Task to carry out: Rewrite the storm forecast below from "Winds built Friday" up to and including "barely 28 ft seas.", swapping "evening" for "night".

___ Extract provided

Winds built Friday AM at 40-45 kts over a smaller area still lifting and aimed north-northeast with seas 38 ft at 51S 144W (194 degs CA). Again the Jason-1 satellite passed over the south quadrant of the fetch reporting seas of 30.7 ft with a peak at 37.7 ft where the model suggested 28 ft seas. These winds surprisingly held into the evening at 45 kts with seas fading from 36 ft at 46S 138W (191 degs CA). The satellite passed south of the fetch and reported seas at 33.3 ft with a peak to 40.4 ft where the model suggested only barely 28 ft seas.
Additional 40-45 kts more westerly fetch occurred Saturday AM (9/25) with 36 ft seas at 46S 128W (186 degs CA) and continuing if not building more solidly at 45 kts into the evening but aimed more if not almost due east. 38 ft seas were tracking east from 44S 120W and starting to move out of the CA swell window. The Jason-1 satellite passed over the Western quadrant of the storm reporting seas at 30.6 ft with one readying to 39.7 ft where the model suggested only 29 ft seas. Another good sign.
45 kt fetch was pushing east Sunday AM (8/26) on the edge of the CA swell window with a small area of 36 ft seas at 45S 113W (out of the CA swell window) tracking fast east and offering only swell for Chile and maybe Peru with 32 ft seas in the CA swell window at 42S 120W. The Jason-1 satellite confirmed seas at 32.6 ft with one peak reading to 37.1 ft just west of the core of the gale. the model had seas at 34 ft. Winds fading from 35 kts in the evening with no seas in the California swell window and 32 ft seas fading at 47S 105W targeting Chile. A quick fade after that.

______
___ Data listing

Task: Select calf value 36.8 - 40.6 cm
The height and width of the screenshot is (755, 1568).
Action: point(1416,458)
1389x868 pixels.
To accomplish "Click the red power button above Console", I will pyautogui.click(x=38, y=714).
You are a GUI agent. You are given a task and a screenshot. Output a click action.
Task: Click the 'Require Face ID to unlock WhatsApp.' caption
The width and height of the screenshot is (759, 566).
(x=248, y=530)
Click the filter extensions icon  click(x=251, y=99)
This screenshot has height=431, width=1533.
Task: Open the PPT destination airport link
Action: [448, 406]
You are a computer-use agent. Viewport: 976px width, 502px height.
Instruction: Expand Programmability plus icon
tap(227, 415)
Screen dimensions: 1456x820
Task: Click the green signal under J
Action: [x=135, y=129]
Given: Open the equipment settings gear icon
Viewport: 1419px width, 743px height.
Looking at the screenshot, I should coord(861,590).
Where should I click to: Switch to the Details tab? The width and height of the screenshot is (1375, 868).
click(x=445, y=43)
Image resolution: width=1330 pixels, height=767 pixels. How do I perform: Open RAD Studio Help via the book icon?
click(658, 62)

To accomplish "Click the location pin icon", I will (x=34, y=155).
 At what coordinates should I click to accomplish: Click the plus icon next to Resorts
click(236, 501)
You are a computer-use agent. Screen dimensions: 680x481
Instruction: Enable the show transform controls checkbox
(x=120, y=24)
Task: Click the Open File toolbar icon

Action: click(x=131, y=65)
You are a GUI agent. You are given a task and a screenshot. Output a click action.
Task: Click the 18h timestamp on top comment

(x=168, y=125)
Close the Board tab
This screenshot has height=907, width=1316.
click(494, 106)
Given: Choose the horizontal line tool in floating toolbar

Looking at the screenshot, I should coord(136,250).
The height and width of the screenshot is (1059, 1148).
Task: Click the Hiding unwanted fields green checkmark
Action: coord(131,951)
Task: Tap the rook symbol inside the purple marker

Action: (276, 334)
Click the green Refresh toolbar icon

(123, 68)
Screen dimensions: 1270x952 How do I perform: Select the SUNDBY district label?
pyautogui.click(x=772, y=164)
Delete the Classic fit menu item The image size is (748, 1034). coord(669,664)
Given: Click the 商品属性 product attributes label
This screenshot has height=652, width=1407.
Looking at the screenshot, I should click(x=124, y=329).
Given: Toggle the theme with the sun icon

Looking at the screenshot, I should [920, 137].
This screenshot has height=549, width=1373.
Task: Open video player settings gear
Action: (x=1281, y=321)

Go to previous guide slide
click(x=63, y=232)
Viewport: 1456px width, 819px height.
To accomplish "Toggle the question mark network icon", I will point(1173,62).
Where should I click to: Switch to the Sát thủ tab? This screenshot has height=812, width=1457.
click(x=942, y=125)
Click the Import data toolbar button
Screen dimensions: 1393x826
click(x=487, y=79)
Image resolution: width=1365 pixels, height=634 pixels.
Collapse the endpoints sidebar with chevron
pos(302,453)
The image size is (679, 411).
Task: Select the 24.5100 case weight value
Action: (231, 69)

______

Task result:
Winds built Friday AM at 40-45 kts over a smaller area still lifting and aimed north-northeast with seas 38 ft at 51S 144W (194 degs CA). Again the Jason-1 satellite passed over the south quadrant of the fetch reporting seas of 30.7 ft with a peak at 37.7 ft where the model suggested 28 ft seas. These winds surprisingly held into the night at 45 kts with seas fading from 36 ft at 46S 138W (191 degs CA). The satellite passed south of the fetch and reported seas at 33.3 ft with a peak to 40.4 ft where the model suggested only barely 28 ft seas.